Thank you for spending time to explain.
CPU in the lens----vintage lenses are not designed to enjoy the advanced technologies of a7II.
Vignetting----Wont metering system be able to adjust this issue if it could be moved around as in AF system?
Spot down metering----Yes.  Used to this since film days.  Would be nice if the spot meter could be moving.
Recompose----Yes.  For some shootings, I do.  Yet there are time and quite a few times I enjoy shooting macro and lens reversed and I do NOT change a slightest bit of my composition.

Have to accept the fact that vintage lenses are VINTAGE and not suitable for modern cameras.

Thanks and really appreciate your help.


----------



## unpopular

Vicky12 said:


> Vignetting----Wont metering system be able to adjust this issue if it could be moved around as in AF system?

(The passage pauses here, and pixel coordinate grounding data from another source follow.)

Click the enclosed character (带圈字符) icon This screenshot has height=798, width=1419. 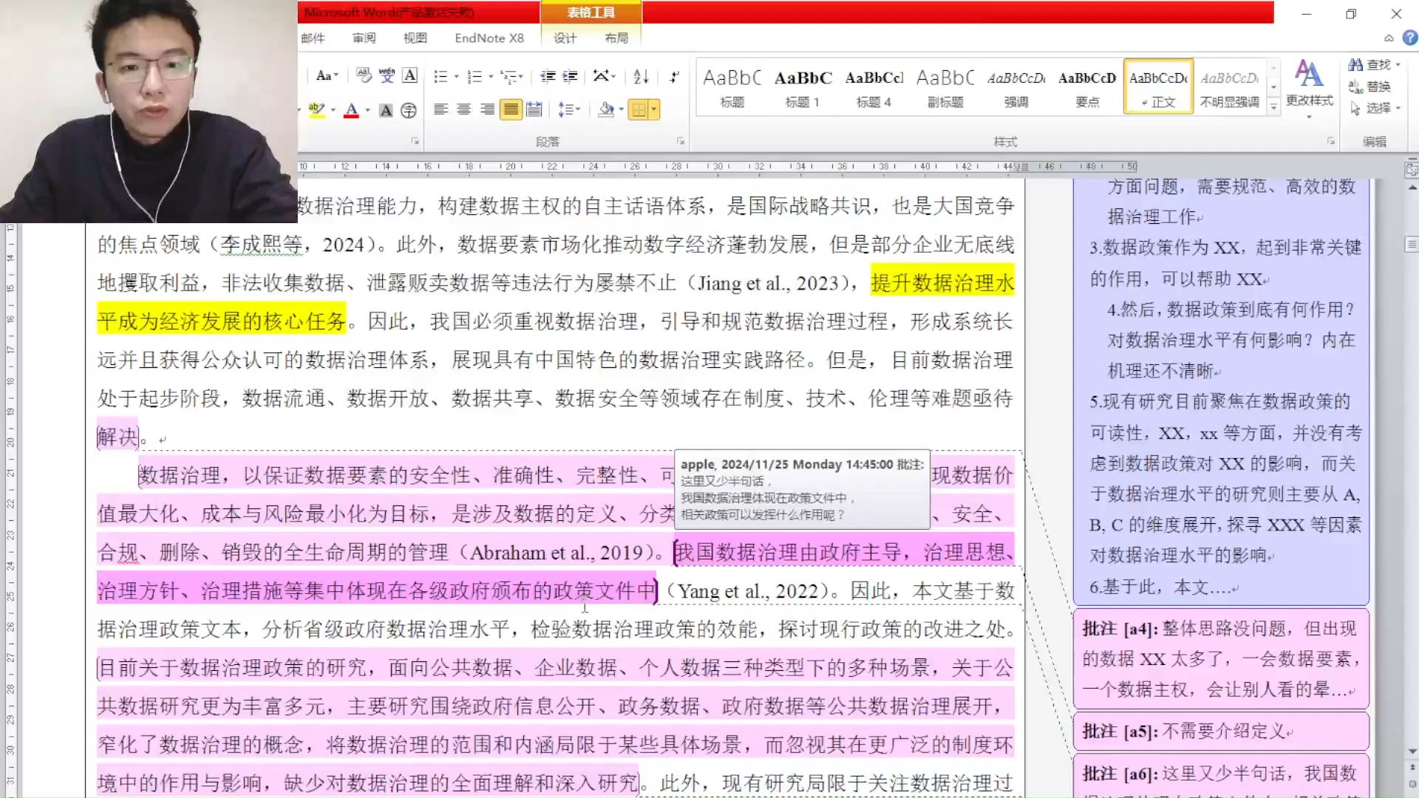407,111
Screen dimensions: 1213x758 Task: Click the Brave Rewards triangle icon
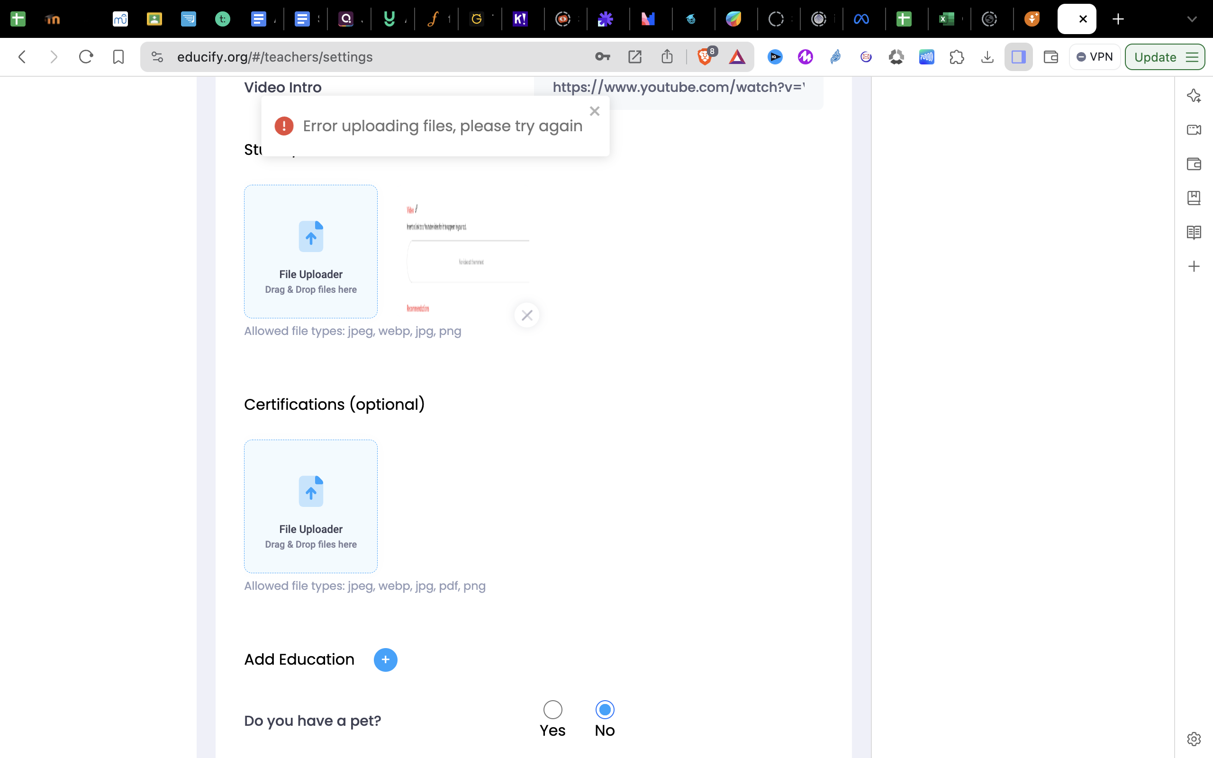point(737,57)
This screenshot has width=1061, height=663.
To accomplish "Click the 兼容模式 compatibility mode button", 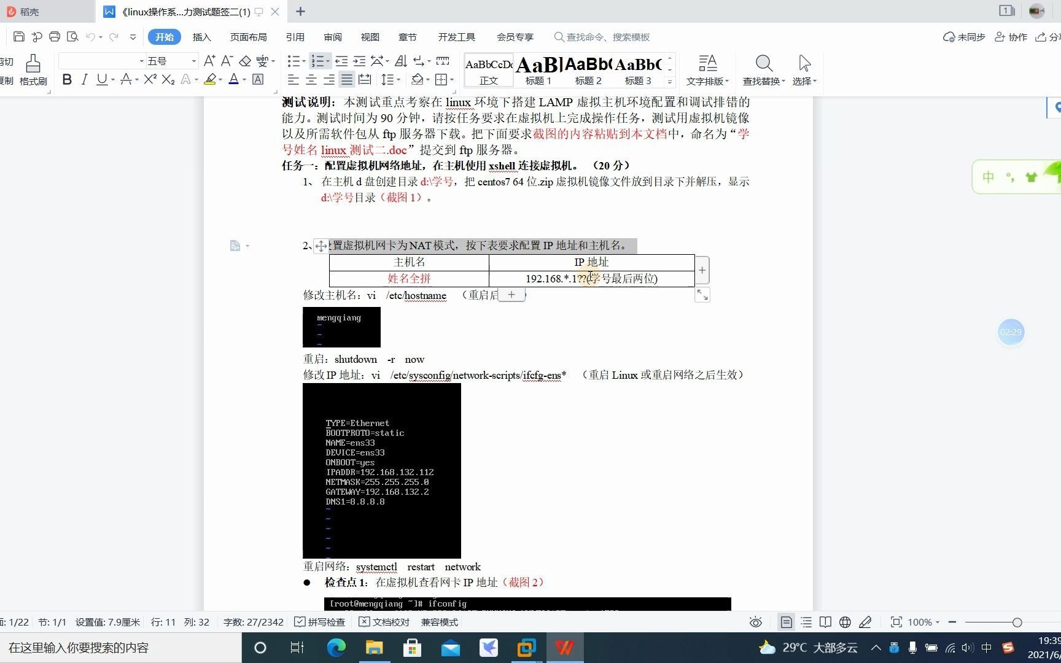I will coord(440,622).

No. What derral is saying is that if you meter from the edge then the center will be over exposed. The meter doesn't know that the lens is vignetting, so it has no way to compensate.

On my a700 though you can turn on AF even without an AF chip attached. It won't engage the AF motor, but it's software behaving in weird ways that could enable you to move the AF zone around. IDK. My a700 hasn't had charged batteries for a while, otherwise i'd try it out. Even so, no idea if this would apply to the a7 software or not.


----------